PROBLEM REQUIREMENTS:
Reproduce the data below line for line, changing nothing.

------------

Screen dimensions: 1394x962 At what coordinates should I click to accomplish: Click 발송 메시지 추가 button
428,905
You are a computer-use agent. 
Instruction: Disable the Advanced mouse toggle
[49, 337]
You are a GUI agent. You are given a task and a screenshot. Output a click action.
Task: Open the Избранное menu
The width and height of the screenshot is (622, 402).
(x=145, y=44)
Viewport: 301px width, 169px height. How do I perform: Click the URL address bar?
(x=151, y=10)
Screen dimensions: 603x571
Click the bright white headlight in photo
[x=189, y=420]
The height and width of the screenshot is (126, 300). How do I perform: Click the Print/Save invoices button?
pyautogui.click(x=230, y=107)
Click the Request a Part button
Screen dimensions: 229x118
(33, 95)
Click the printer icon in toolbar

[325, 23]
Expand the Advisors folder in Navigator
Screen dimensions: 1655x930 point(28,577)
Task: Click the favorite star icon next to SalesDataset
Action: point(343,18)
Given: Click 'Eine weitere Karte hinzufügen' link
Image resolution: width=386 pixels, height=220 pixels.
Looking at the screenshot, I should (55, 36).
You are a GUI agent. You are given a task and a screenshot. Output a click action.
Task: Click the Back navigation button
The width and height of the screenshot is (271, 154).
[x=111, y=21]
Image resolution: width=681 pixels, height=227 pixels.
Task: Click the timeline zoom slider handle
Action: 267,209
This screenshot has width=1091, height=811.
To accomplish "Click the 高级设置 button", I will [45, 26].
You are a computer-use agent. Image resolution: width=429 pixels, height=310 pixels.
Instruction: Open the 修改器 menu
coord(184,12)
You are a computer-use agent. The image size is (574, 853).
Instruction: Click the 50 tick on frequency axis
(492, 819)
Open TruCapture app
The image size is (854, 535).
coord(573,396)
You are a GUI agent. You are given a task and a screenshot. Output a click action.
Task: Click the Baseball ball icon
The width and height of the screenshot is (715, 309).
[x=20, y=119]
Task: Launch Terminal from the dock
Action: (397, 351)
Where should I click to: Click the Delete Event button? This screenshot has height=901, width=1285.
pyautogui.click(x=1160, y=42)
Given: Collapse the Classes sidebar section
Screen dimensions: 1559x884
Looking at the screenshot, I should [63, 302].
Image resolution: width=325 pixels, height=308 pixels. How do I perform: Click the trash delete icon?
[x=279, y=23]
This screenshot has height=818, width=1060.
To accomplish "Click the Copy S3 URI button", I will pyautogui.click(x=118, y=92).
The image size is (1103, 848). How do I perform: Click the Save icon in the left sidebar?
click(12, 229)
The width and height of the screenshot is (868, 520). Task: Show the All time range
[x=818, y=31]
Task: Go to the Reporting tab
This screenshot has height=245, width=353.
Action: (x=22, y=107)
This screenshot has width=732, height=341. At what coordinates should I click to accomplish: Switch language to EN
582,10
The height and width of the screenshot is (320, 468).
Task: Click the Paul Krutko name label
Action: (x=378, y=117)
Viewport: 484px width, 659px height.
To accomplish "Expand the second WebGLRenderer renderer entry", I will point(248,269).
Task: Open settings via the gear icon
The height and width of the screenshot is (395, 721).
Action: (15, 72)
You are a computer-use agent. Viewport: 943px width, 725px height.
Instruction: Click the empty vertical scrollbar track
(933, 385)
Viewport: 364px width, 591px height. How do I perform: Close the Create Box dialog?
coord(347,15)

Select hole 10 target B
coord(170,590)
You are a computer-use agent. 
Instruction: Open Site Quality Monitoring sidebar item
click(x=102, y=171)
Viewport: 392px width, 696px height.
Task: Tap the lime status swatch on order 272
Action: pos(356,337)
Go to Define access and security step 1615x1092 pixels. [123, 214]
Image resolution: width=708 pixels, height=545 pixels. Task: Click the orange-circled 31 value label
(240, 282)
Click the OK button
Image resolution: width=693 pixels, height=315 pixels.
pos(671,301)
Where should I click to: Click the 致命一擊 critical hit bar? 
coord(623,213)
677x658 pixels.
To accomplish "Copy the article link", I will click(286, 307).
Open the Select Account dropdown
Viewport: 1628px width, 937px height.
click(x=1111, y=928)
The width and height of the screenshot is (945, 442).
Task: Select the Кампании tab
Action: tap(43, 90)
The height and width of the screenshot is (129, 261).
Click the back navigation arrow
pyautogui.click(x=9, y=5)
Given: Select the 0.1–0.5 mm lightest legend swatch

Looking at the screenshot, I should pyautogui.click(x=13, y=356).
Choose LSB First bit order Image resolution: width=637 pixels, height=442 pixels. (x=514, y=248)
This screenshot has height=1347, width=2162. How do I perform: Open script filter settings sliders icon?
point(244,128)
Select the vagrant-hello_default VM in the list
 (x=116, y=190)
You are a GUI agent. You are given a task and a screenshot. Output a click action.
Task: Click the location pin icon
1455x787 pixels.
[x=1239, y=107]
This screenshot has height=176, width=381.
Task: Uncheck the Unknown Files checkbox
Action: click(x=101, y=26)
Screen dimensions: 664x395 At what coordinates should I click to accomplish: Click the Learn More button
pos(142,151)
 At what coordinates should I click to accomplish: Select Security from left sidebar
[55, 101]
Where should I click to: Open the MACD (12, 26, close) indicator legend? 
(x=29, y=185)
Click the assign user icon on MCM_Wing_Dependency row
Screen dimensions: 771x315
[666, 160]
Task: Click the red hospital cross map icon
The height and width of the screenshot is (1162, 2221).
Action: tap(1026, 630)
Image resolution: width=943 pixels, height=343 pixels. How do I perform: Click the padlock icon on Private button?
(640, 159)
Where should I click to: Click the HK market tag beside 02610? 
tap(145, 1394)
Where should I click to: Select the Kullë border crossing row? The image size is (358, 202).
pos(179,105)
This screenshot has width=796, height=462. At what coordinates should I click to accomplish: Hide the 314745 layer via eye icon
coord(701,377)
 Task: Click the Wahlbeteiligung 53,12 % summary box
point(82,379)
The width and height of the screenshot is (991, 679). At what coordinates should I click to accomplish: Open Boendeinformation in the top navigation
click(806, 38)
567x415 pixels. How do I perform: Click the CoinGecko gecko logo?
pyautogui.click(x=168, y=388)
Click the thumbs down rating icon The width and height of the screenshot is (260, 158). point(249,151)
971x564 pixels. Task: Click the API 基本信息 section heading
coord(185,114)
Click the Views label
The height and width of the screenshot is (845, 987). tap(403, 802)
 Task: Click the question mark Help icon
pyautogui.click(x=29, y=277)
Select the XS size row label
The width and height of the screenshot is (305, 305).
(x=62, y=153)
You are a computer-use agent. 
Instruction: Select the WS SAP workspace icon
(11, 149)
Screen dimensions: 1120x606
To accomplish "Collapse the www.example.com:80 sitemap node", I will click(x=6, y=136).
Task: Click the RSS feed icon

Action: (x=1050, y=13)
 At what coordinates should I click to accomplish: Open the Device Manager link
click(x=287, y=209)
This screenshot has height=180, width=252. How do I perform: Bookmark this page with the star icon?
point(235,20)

------------

RESPONSE:
Screen dimensions: 1394x962 At what coordinates should I click to accomplish: Click 발송 메시지 추가 button
428,905
You are a computer-use agent. 
Instruction: Disable the Advanced mouse toggle
[49, 337]
You are a GUI agent. You are given a task and a screenshot. Output a click action.
Task: Open the Избранное menu
The width and height of the screenshot is (622, 402).
(x=145, y=44)
Viewport: 301px width, 169px height. How do I perform: Click the URL address bar?
(x=151, y=10)
Screen dimensions: 603x571
Click the bright white headlight in photo
[x=189, y=420]
The height and width of the screenshot is (126, 300). How do I perform: Click the Print/Save invoices button?
pyautogui.click(x=230, y=107)
Click the Request a Part button
Screen dimensions: 229x118
(33, 95)
Click the printer icon in toolbar

[325, 23]
Expand the Advisors folder in Navigator
Screen dimensions: 1655x930 point(28,577)
Task: Click the favorite star icon next to SalesDataset
Action: point(343,18)
Given: Click 'Eine weitere Karte hinzufügen' link
Image resolution: width=386 pixels, height=220 pixels.
Looking at the screenshot, I should (55, 36).
You are a GUI agent. You are given a task and a screenshot. Output a click action.
Task: Click the Back navigation button
The width and height of the screenshot is (271, 154).
[x=111, y=21]
Image resolution: width=681 pixels, height=227 pixels.
Task: Click the timeline zoom slider handle
Action: 267,209
This screenshot has width=1091, height=811.
To accomplish "Click the 高级设置 button", I will [45, 26].
You are a computer-use agent. Image resolution: width=429 pixels, height=310 pixels.
Instruction: Open the 修改器 menu
coord(184,12)
You are a computer-use agent. The image size is (574, 853).
Instruction: Click the 50 tick on frequency axis
(492, 819)
Open TruCapture app
The image size is (854, 535).
coord(573,396)
You are a GUI agent. You are given a task and a screenshot. Output a click action.
Task: Click the Baseball ball icon
The width and height of the screenshot is (715, 309).
[x=20, y=119]
Task: Launch Terminal from the dock
Action: (397, 351)
Where should I click to: Click the Delete Event button? This screenshot has height=901, width=1285.
pyautogui.click(x=1160, y=42)
Given: Collapse the Classes sidebar section
Screen dimensions: 1559x884
Looking at the screenshot, I should [63, 302].
Image resolution: width=325 pixels, height=308 pixels. How do I perform: Click the trash delete icon?
[x=279, y=23]
This screenshot has height=818, width=1060.
To accomplish "Click the Copy S3 URI button", I will pyautogui.click(x=118, y=92).
The image size is (1103, 848). How do I perform: Click the Save icon in the left sidebar?
click(12, 229)
The width and height of the screenshot is (868, 520). Task: Show the All time range
[x=818, y=31]
Task: Go to the Reporting tab
This screenshot has height=245, width=353.
Action: (x=22, y=107)
This screenshot has width=732, height=341. At what coordinates should I click to accomplish: Switch language to EN
582,10
The height and width of the screenshot is (320, 468).
Task: Click the Paul Krutko name label
Action: (x=378, y=117)
Viewport: 484px width, 659px height.
To accomplish "Expand the second WebGLRenderer renderer entry", I will point(248,269).
Task: Open settings via the gear icon
The height and width of the screenshot is (395, 721).
Action: (15, 72)
You are a computer-use agent. Viewport: 943px width, 725px height.
Instruction: Click the empty vertical scrollbar track
(933, 385)
Viewport: 364px width, 591px height. How do I perform: Close the Create Box dialog?
coord(347,15)

Select hole 10 target B
coord(170,590)
You are a computer-use agent. 
Instruction: Open Site Quality Monitoring sidebar item
click(x=102, y=171)
Viewport: 392px width, 696px height.
Task: Tap the lime status swatch on order 272
Action: pos(356,337)
Go to Define access and security step 1615x1092 pixels. [123, 214]
Image resolution: width=708 pixels, height=545 pixels. Task: Click the orange-circled 31 value label
(240, 282)
Click the OK button
Image resolution: width=693 pixels, height=315 pixels.
pos(671,301)
Where should I click to: Click the 致命一擊 critical hit bar? 
coord(623,213)
677x658 pixels.
To accomplish "Copy the article link", I will click(286, 307).
Open the Select Account dropdown
Viewport: 1628px width, 937px height.
click(x=1111, y=928)
The width and height of the screenshot is (945, 442).
Task: Select the Кампании tab
Action: tap(43, 90)
The height and width of the screenshot is (129, 261).
Click the back navigation arrow
pyautogui.click(x=9, y=5)
Given: Select the 0.1–0.5 mm lightest legend swatch

Looking at the screenshot, I should pyautogui.click(x=13, y=356).
Choose LSB First bit order Image resolution: width=637 pixels, height=442 pixels. (x=514, y=248)
This screenshot has height=1347, width=2162. How do I perform: Open script filter settings sliders icon?
point(244,128)
Select the vagrant-hello_default VM in the list
 (x=116, y=190)
You are a GUI agent. You are given a task and a screenshot. Output a click action.
Task: Click the location pin icon
1455x787 pixels.
[x=1239, y=107]
This screenshot has height=176, width=381.
Task: Uncheck the Unknown Files checkbox
Action: click(x=101, y=26)
Screen dimensions: 664x395 At what coordinates should I click to accomplish: Click the Learn More button
pos(142,151)
 At what coordinates should I click to accomplish: Select Security from left sidebar
[55, 101]
Where should I click to: Open the MACD (12, 26, close) indicator legend? 
(x=29, y=185)
Click the assign user icon on MCM_Wing_Dependency row
Screen dimensions: 771x315
[666, 160]
Task: Click the red hospital cross map icon
The height and width of the screenshot is (1162, 2221).
Action: tap(1026, 630)
Image resolution: width=943 pixels, height=343 pixels. How do I perform: Click the padlock icon on Private button?
(640, 159)
Where should I click to: Click the HK market tag beside 02610? 
tap(145, 1394)
Where should I click to: Select the Kullë border crossing row? The image size is (358, 202).
pos(179,105)
This screenshot has width=796, height=462. At what coordinates should I click to accomplish: Hide the 314745 layer via eye icon
coord(701,377)
 Task: Click the Wahlbeteiligung 53,12 % summary box
point(82,379)
The width and height of the screenshot is (991, 679). At what coordinates should I click to accomplish: Open Boendeinformation in the top navigation
click(806, 38)
567x415 pixels. How do I perform: Click the CoinGecko gecko logo?
pyautogui.click(x=168, y=388)
Click the thumbs down rating icon The width and height of the screenshot is (260, 158). point(249,151)
971x564 pixels. Task: Click the API 基本信息 section heading
coord(185,114)
Click the Views label
The height and width of the screenshot is (845, 987). tap(403, 802)
 Task: Click the question mark Help icon
pyautogui.click(x=29, y=277)
Select the XS size row label
The width and height of the screenshot is (305, 305).
(x=62, y=153)
You are a computer-use agent. 
Instruction: Select the WS SAP workspace icon
(11, 149)
Screen dimensions: 1120x606
To accomplish "Collapse the www.example.com:80 sitemap node", I will click(x=6, y=136).
Task: Click the RSS feed icon

Action: (x=1050, y=13)
 At what coordinates should I click to accomplish: Open the Device Manager link
click(x=287, y=209)
This screenshot has height=180, width=252. How do I perform: Bookmark this page with the star icon?
point(235,20)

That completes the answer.